Part of the issue might be Scott’s budget proposal is actually for two years -- 2011-12 and 2012-13. Over two years -- after factoring in a second reduction of the corporate income tax rate from 3 to 2.5 percent -- corporations would save a total of $1.5 billion, according to the governor’s office.

But that’s not being fair -- $1.5 billion over two years doesn’t exactly compare to $1.7 billion over one year.

In reviewing Scott’s tax-cutting proposals, it appears Grayson’s error also could have been singling out the corporate income tax as a way to cast Scott as a greedy CEO-type looking out only for his buddies.
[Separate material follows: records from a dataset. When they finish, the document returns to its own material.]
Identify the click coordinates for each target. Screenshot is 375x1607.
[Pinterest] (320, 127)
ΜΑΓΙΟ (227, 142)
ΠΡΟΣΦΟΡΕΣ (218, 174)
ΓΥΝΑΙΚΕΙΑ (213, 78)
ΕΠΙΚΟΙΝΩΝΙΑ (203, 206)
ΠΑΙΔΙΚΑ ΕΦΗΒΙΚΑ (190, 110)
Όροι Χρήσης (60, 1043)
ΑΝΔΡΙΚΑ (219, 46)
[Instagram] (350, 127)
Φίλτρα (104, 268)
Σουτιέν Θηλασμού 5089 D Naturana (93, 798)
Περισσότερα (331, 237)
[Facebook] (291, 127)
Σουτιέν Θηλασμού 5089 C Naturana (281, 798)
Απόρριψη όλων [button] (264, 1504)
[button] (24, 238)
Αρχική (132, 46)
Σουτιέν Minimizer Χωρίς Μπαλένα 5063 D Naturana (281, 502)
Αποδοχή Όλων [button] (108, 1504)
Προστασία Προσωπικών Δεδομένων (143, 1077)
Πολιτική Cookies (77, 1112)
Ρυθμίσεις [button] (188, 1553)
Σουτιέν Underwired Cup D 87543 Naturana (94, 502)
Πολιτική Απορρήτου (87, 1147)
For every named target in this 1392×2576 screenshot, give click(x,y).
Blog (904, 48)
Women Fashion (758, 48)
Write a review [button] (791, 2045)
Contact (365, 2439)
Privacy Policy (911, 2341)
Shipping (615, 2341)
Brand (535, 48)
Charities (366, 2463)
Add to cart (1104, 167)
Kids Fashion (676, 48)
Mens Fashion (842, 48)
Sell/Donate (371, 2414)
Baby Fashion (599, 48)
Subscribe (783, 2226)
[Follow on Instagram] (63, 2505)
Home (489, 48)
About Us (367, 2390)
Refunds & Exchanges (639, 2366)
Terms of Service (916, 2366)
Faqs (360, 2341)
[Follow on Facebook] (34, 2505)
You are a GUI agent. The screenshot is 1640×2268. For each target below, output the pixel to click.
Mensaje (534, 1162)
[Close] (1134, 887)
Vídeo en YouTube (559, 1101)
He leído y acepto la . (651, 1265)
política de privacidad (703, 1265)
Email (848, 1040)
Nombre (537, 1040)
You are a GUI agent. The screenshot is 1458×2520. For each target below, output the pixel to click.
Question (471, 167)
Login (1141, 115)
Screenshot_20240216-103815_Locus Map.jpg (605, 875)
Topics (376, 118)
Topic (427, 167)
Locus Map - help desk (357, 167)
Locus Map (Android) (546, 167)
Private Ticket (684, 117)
As we said in a previous item, Scott is proposing a total of $1.7 billion in tax and fee cuts as part of his 2011-12 budget. Scott’s proposal includes cuts to the corporate income tax, a cut to required school district property taxes, and a cut to unemployment taxes. PolitiFact Florida has previously ruled that roughly half of those cuts apply only to businesses, while half apply to homeowners and typical Floridians.

Look at the numbers -- a total of $1.7 billion in tax and fee cuts in 2011-12 versus a proposed total education funding cut of $1.7 billion. They match (well, they’re not identical, because of rounding).

And there’s one final way to look at this. The corporate income tax is estimated to collect about $2 billion in the current budget year. If it’s eliminated, a goal of Scott’s, that would be $2 billion less the state would receive. That’s on the order of the $1.7 billion K-12 education Scott is proposing for 2011-12.

But again, that’s comparing additional budget years beyond even 2012-13 to cuts coming this year.

On MSNBC, Grayson targeted Scott’s proposal to cut the corporate income tax, suggesting the cuts for corporate CEOs are being paid for on the back of students. While he’s right that any tax cut results in money not available to be spent on programs like education, he gets his numbers wrong.

If Grayson had said the tax cuts and fees being proposed by Scott are being paid for by education cuts, he’d have more of a point. But sticking to what he said, we rate this claim Barely True.



Editor's note: This statement was rated Barely True when it was published. On July 27, 2011, we changed the name for the rating to Mostly False.